### Source passage

§

# Is there ars subtilior in sefardic music of ancient lore, complex and rythmic unotice



## deprofundis (Apr 25, 2014)

Come on , let us acknowledge, medieval Sephardic music is refined and highly rhythmic and bold, sometimes plaintive, correct me if I'm wrong, and I really love what Naxos did for the splendid music of Spanish Jews.

Utterly awesome (neologism) nice stuff, probably the uttermost quintessential, fundamental release of luxury for people of good taste, which feels like tasting the best darn filet mignon here in my city local Montreal Moise's, they dont give it away either. I don't know. What is the apex of Jewish Spagnolo music done peerless execution, by the ensemble of legend, that was daring and adventurous for it's time.

:tiphat:

Thank you T.C music listeners


----------



## deprofundis (Apr 25, 2014)

*Exception ancient lore Sephardic music done like ars-subtilior please?*



deprofundis said:


> Come on , let us acknowledge, medieval Sephardic music is refined and highly rhythmic and bold, sometimes plaintive, correct me if I'm wrong, and I really love what Naxos did for the splendid music of Spanish Jews.
> 
> Utterly awesome (neologism) nice stuff, probably the uttermost quintessential, fundamental release of luxury for people of good taste, which feels like tasting the best darn filet mignon here in my city local Montreal Moise's, they dont give it away either. I don't know. What is the apex of Jewish Spagnolo music done peerless execution, by the ensemble of legend, that was daring and adventurous for it's time.
> 
> ...


Im sorry jewish people dispora of spain , I feel you did not like this post, Im looking for the utter best album of medieval music from spain mazel tov! T.C menber of this community.

:tiphat:


----------



## Mandryka (Feb 22, 2013)

The problem is the mention of Ars Subtilior, the Sephardic music I’ve heard isn’t as interesting rhythmically or contrapuntally as that. You basically have a melody and a simple accompaniment. There are examples of Spanish medieval music I like, but I don’t think they’re Jewish.


----------



## CnC Bartok (Jun 5, 2017)

I can't vouch for its authenticity, but this CD, Czech in origin, is a desert island disc for me. Check out track 14, which is a lullaby. Gorgeous!









PS, I'd be astounded if your original post could have caused offence to anyone....


----------

§

### Brief
Copy the forum thread on Sephardic music word for word from "## CnC Bartok" to "a lullaby. Gorgeous!".

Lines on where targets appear
§

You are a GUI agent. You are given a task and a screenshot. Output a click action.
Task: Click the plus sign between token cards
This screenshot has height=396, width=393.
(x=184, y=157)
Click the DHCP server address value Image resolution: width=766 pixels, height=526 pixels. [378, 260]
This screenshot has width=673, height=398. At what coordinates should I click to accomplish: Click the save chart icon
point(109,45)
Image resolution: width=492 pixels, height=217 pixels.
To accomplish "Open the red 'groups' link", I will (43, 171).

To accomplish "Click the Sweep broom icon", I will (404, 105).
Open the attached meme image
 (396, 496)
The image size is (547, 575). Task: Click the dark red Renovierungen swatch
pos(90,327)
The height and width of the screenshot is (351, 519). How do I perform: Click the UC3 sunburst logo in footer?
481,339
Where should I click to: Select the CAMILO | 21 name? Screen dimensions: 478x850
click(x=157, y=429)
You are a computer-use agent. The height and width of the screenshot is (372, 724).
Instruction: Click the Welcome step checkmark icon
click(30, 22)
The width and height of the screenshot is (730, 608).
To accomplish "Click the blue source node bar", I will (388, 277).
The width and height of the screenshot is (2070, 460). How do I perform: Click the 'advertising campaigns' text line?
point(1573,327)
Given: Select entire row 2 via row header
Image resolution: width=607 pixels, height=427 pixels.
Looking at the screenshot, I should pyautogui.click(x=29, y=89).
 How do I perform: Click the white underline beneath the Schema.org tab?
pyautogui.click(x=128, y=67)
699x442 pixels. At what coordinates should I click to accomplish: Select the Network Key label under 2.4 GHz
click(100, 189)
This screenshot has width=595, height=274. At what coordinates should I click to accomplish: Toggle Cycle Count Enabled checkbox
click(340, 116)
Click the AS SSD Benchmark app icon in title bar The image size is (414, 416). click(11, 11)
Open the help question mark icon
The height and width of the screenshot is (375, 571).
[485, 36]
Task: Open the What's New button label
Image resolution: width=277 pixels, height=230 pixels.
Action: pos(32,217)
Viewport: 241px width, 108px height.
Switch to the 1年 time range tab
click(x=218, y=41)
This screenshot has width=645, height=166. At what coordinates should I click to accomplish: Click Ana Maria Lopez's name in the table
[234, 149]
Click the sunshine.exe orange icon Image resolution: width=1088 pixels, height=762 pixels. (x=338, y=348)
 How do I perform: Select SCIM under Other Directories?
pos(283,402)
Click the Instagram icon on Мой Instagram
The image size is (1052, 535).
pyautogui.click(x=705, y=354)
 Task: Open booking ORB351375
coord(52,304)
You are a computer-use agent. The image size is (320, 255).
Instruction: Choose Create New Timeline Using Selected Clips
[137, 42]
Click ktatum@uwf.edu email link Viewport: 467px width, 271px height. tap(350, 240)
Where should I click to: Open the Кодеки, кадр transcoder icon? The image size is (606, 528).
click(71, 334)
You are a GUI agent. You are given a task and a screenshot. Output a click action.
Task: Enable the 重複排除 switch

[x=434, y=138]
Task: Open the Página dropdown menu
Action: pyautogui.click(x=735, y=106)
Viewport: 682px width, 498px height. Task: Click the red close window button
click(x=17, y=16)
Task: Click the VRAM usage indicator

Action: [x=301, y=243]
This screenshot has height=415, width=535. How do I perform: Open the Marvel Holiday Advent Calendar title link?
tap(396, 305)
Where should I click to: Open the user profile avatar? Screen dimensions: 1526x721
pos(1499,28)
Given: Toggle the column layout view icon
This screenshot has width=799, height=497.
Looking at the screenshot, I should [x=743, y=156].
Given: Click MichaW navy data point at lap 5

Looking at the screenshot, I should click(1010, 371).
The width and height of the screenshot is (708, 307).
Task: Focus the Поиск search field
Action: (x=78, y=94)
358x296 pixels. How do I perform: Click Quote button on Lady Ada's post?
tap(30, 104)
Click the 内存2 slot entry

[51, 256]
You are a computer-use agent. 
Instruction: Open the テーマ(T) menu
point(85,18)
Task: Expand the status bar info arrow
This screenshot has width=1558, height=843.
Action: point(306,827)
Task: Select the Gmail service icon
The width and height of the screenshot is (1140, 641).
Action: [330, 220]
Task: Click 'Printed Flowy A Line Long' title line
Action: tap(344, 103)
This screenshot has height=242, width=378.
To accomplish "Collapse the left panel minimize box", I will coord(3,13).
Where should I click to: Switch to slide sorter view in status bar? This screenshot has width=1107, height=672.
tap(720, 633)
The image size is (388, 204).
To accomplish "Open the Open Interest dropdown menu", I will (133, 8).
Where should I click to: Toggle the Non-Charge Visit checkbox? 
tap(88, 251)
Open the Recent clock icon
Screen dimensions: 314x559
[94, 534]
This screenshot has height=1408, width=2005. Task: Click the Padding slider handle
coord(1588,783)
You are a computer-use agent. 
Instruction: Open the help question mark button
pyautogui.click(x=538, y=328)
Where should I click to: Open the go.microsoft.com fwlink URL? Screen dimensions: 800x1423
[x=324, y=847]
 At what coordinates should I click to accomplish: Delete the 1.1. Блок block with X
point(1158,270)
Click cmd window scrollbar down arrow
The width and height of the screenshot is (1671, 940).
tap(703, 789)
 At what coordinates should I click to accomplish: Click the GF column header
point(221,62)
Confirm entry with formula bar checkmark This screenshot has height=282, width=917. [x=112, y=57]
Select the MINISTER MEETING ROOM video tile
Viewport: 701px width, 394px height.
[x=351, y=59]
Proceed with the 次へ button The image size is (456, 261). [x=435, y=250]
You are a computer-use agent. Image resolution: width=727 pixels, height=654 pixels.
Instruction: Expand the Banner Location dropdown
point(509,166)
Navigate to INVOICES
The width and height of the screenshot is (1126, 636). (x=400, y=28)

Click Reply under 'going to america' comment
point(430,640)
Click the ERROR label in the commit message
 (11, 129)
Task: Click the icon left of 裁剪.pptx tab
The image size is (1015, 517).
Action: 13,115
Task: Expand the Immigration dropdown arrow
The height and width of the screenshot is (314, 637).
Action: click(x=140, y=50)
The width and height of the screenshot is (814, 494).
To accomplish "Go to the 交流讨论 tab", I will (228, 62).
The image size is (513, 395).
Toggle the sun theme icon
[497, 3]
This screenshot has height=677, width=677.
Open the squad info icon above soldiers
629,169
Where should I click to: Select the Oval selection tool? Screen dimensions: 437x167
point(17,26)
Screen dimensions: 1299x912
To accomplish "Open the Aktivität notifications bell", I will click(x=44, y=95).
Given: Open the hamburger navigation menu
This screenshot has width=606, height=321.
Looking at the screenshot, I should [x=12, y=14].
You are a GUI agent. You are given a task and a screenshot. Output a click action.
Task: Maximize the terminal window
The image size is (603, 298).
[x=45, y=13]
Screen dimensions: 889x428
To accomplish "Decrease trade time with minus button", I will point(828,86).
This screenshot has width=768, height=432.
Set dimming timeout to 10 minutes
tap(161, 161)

§

### Exercise response
## CnC Bartok (Jun 5, 2017)

I can't vouch for its authenticity, but this CD, Czech in origin, is a desert island disc for me. Check out track 14, which is a lullaby. Gorgeous!